→ **Entries supplied**
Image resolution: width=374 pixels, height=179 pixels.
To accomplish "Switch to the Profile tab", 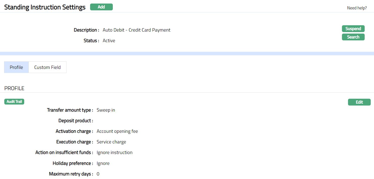I will click(x=16, y=67).
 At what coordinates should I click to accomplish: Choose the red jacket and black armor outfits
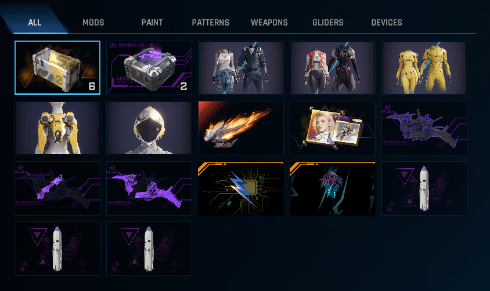(x=333, y=68)
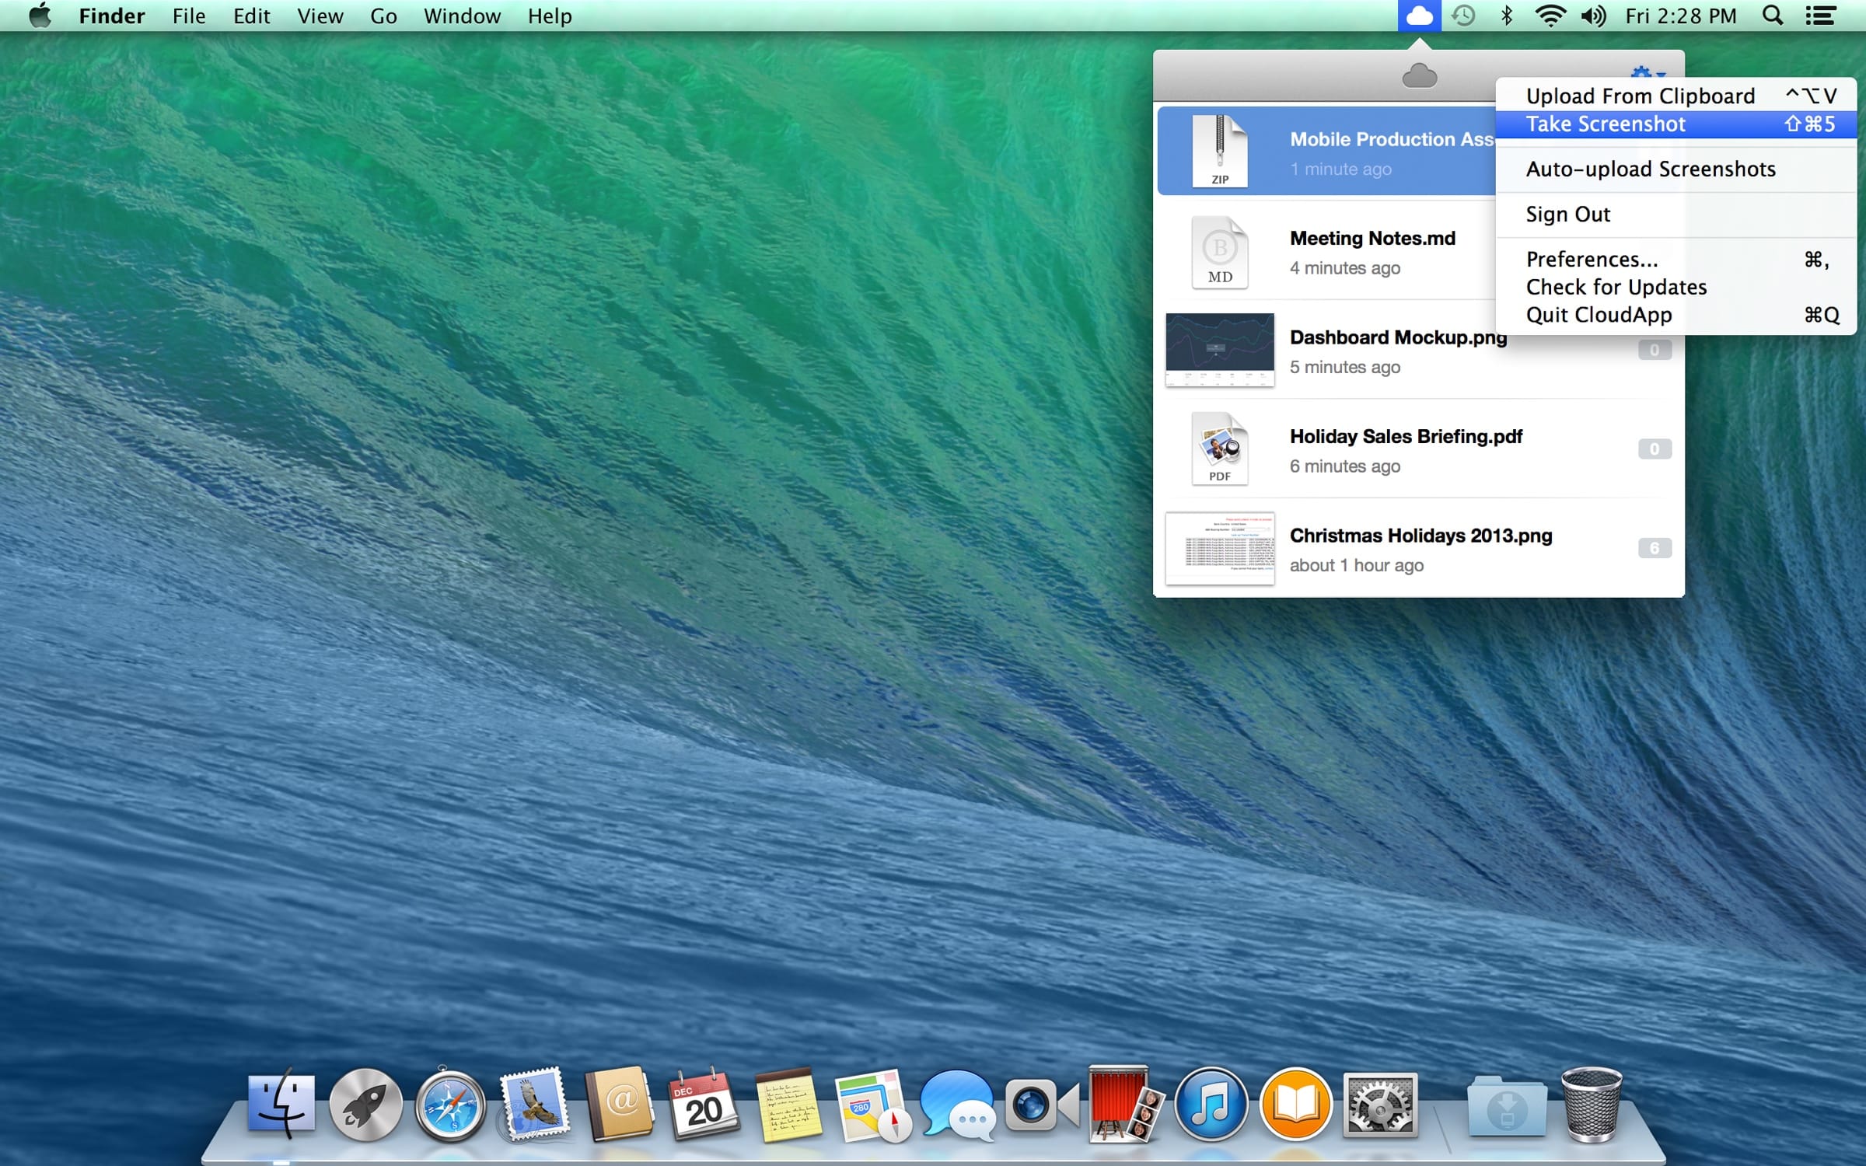Click the MD icon for Meeting Notes

[x=1219, y=251]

→ **Task goal**
Copy out the entries starting at the line that contains "At what coordinates" and continuing through the last entry, and leave the pictures out.

→ **Correct output**
 At what coordinates should I click to accomplish: Choose the red jacket and black armor outfits
(x=333, y=68)
Click the MD icon for Meeting Notes

[x=1219, y=251]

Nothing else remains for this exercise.